Indian surrealist painter and printmaker (1942–2023)

Jagadish Chandra Dey, also known as Jagdish Dey, is an Indian painter and printmaker, known for his unique style of surrealism, where the real and unreal coexist. He has been a member of many art societies and juries.

== Early life ==

Jagadish Chandra Dey was born in 1942 in Sylhet (Now in Bangladesh). He moved with his family to Assam at an young age, completing his schooling there. He Graduated from School of Art, Delhi Polytechnic (Now College of Art, Delhi) in 1963. After a short stint in advertising, he joined College of Art, Delhi as a Faculty member in 1965. During his early years, he worked with other eminent Indian artists such as Manjit Bawa, Umesh Varma and Gokal Dembi.

== Notable work ==

He has held 13 Solo art exhibitions at the Taj Art Gallery (Mumbai), Jehangir Art Gallery (Mumbai), Dhoomimal Art Gallery (New Delhi), Sanskriti Art Gallery (Kolkata) and Jharokha Art Gallery (New Delhi), amongst others.

Since 1961 he has participated in more than 100 group exhibitions across India and world over, such as:

- Tokyo Biennale
- Triennale in Mauritius
- Art exhibitions in Mexico
- AIFACS member Exhibition at Bloomsbury Gallery University of London and Sharjah (1988)
- National Art exhibitions
- AIFACS exhibitions
- Annual Art Exhibitions of Sahitya Kala Parishad, Delhi
- ‘’Appreciable Art’’ organized by Dhoomimal Gallery at India Habitat Centre, New Delhi
- Display and Sale of artworks contributed by Indian contemporary artists, organized by SAHMAT to raise funds for relief and rehabilitation of the victims of Genocide in the Land of Mahatma Gandhi, New Delhi (2002)
- Half a Foot Square, exhibition of Indian contemporary art in Miniature format, Dhoomimal Art Centre (2002)
- Kite-a celebration of freedom, organized jointly by Dhoomimal Art Centre and India Habitat Centre, New Delhi (2003)
- Swaran-Rekha, Triennale
- National Awardees exhibition, Lalit Kala Akademi, New Delhi (2004)
- 51 Indian Contemporary Artists at Lalit Kala Akademi, New Delhi (2010)
- Reunion of ‘The Six’ art exhibition at AIFACS in 2018 with notable Indian Painters such as Shri Durga Prasad, Shri Gokal Dembi, Shri Neelmony Chatterjee and Shri Umesh Varma. The exhibition also hosted paintings of noted Indian painter, Late Shri Manjit Bawa.

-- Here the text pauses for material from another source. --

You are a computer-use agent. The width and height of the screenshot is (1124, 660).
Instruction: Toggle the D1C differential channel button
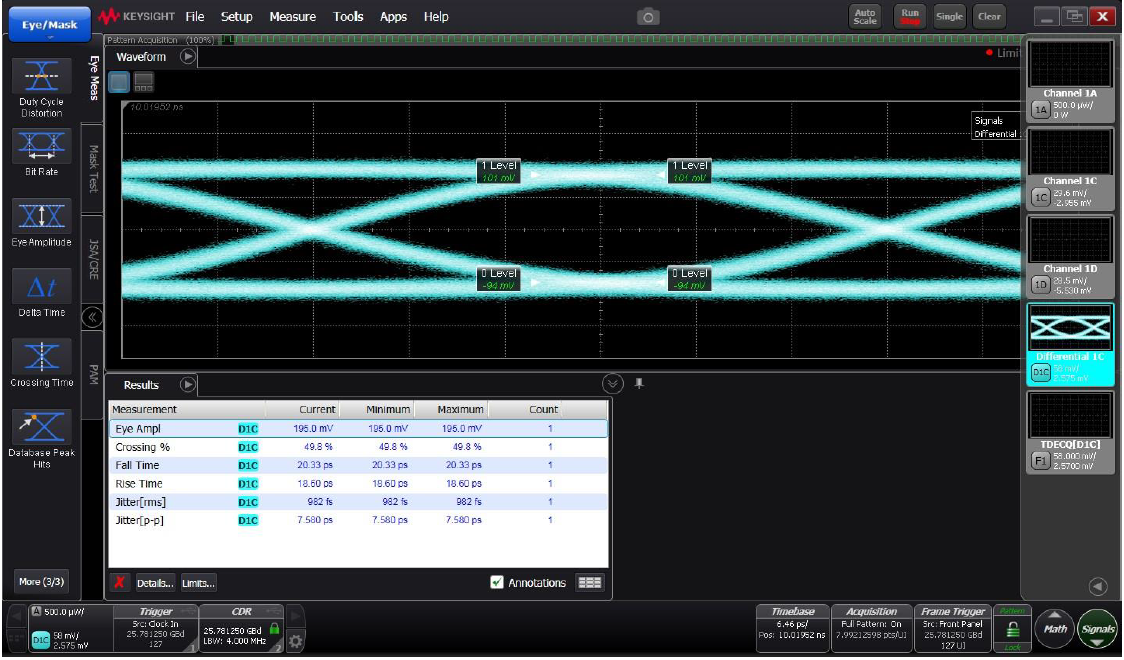tap(1040, 372)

He has also taken part in many art workshops including Printmaking Workshop under Prof. Paul Lingren, Director Smithsonian Printmaking Association, Washington, in 1970; Viscosity Printing with Prof. Krishna Reddy at a workshop organized by Lalit Kala Akademi at Garhi studio in 1985, along with participation in various Art Camps such as the one organised by TATA Steel in Jamshedpur in 2000; Artists Camp for Harsh Goenka in Mumbai, organized by Vikram Sethi in 2003.

== Awards ==

- “Friends of Liberation War Honour” by the honourable Prime Minister of Bangladesh, Sheikh Hasina in 2013
- National Akademi Award by Lalit Kala Academy, in 2000
- AIFACS Awards in 1977, 1969 and 1982
- Sahitya Kala Parishad Awards in 1981, 1982 and 1989
- Honoured by the title of 'KALA SHREE' by AIFACS
- Senior Fellowship in Visual Art (1998-2000) by the Ministry of Human Resource Development, Govt. of India

== Collections ==

Rashtrapati Bhawan, National Gallery of Modern Art, Lalit Kala Akademi, Bharat Bhavan, HUDCO, Glenbara Museum - Japan, Smithsonian Institution - Washington D.C., Taj Mahal Hotels - India, Air India, TATA Steel, Sahitya Kala Parishad, ITC, Birla Academy - Kolkata and many other private collections.

== Membership ==

- Council Member and Vice President of All India Fine Arts and Craft Society (AIFACS)
- Founder Member of ‘The Six’, Group 8, Gallery 26 and Vermillion
- Member of the erstwhile Delhi Shilpi Chakra
- Member, purchase committee for Kala Mela, Lalit Kala Akademi, New Delhi (1977)
- Nominated Chairman of the Jury at 47th National Exhibition of Art by Lalit Kala Akademi (2004)
- Jury Member for AIFACS National Exhibition (2005)
- Nominated Jury member at National Exhibition of Art by Lalit Kala Akademi (2015)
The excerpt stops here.